Ta korzyść to zmniejszenie potrzeb pożyczkowych netto, czyli kwoty, którą rząd będzie musiał znaleźć m.in. na sfinansowanie deficytu budżetowego czy kolejnych pożyczek dla Funduszu Ubezpieczeń Społecznych. Uda się go osiągnąć, jeśli MF – zgodnie ze swoim planem – zmusi kolejne instytucje sektora finansów publicznych do przeniesienia depozytów z banków komercyjnych na swój rachunek prowadzony przez Bank Gospodarstwa Krajowego.
MF wyliczyło, że na koniec ubiegłego roku na rachunkach bankowych nowo konsolidowanych instytucji leżało ponad 10 mld zł. Ministerstwo już wpisało w projekcie budżetu na przyszły rok korzyść z zarządzania depozytami, choć projekt ustawy rozszerzający katalog instytucji zobowiązanych do trzymania wolnej gotówki na rachunku MF nie trafił nawet jeszcze do Sejmu.
>>> Czytaj też: GITD wyda 4 mln zł na kampanię promującą fotoradary
Taniej od emisji długu
Idea jest taka, by zamiast emitować obligacje skarbowe, wykorzystywać chwilowo niepotrzebne instytucjom pieniądze na finansowanie bieżących płatności budżetowych. MF twierdzi, że z jego punktu widzenia jest tańszy od emisji obligacji. W przyszłym roku odsetki, jakie trzeba będzie zapłacić podmiotom podlegającym konsolidacji, będą kosztować resort ok. 1 mld zł. A obsługa wszystkich wyemitowanych obligacji pochłonie ok. 27 mld zł.

### Polecenie
Proszę zmienić fragment tekstu o zarządzaniu depozytami instytucji publicznych od „MF wyliczyło, że” do „ok. 27 mld zł.”, zastępując „Sejmu” wyrazem „parlamentu”, i przytoczyć ten fragment w całości.

### Dostarczone informacje

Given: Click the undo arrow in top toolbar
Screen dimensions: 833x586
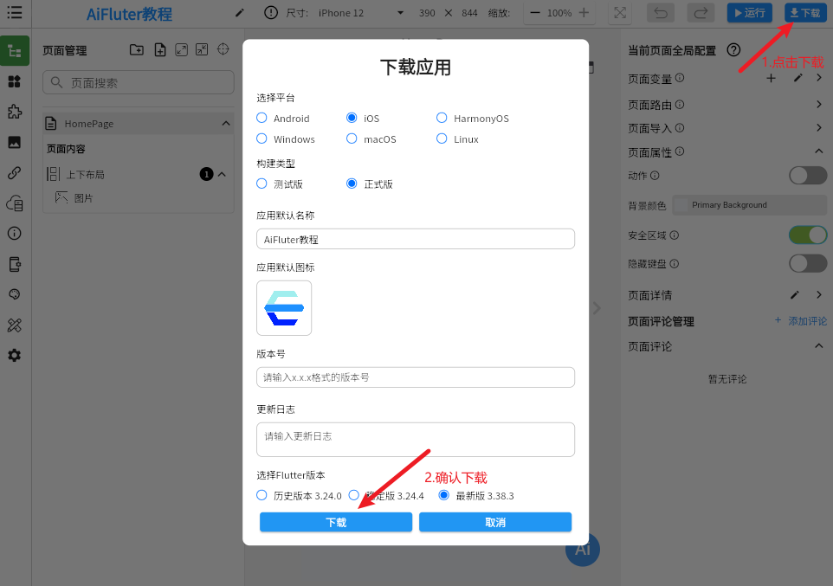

### Wynik końcowy
MF wyliczyło, że na koniec ubiegłego roku na rachunkach bankowych nowo konsolidowanych instytucji leżało ponad 10 mld zł. Ministerstwo już wpisało w projekcie budżetu na przyszły rok korzyść z zarządzania depozytami, choć projekt ustawy rozszerzający katalog instytucji zobowiązanych do trzymania wolnej gotówki na rachunku MF nie trafił nawet jeszcze do parlamentu.
>>> Czytaj też: GITD wyda 4 mln zł na kampanię promującą fotoradary
Taniej od emisji długu
Idea jest taka, by zamiast emitować obligacje skarbowe, wykorzystywać chwilowo niepotrzebne instytucjom pieniądze na finansowanie bieżących płatności budżetowych. MF twierdzi, że z jego punktu widzenia jest tańszy od emisji obligacji. W przyszłym roku odsetki, jakie trzeba będzie zapłacić podmiotom podlegającym konsolidacji, będą kosztować resort ok. 1 mld zł. A obsługa wszystkich wyemitowanych obligacji pochłonie ok. 27 mld zł.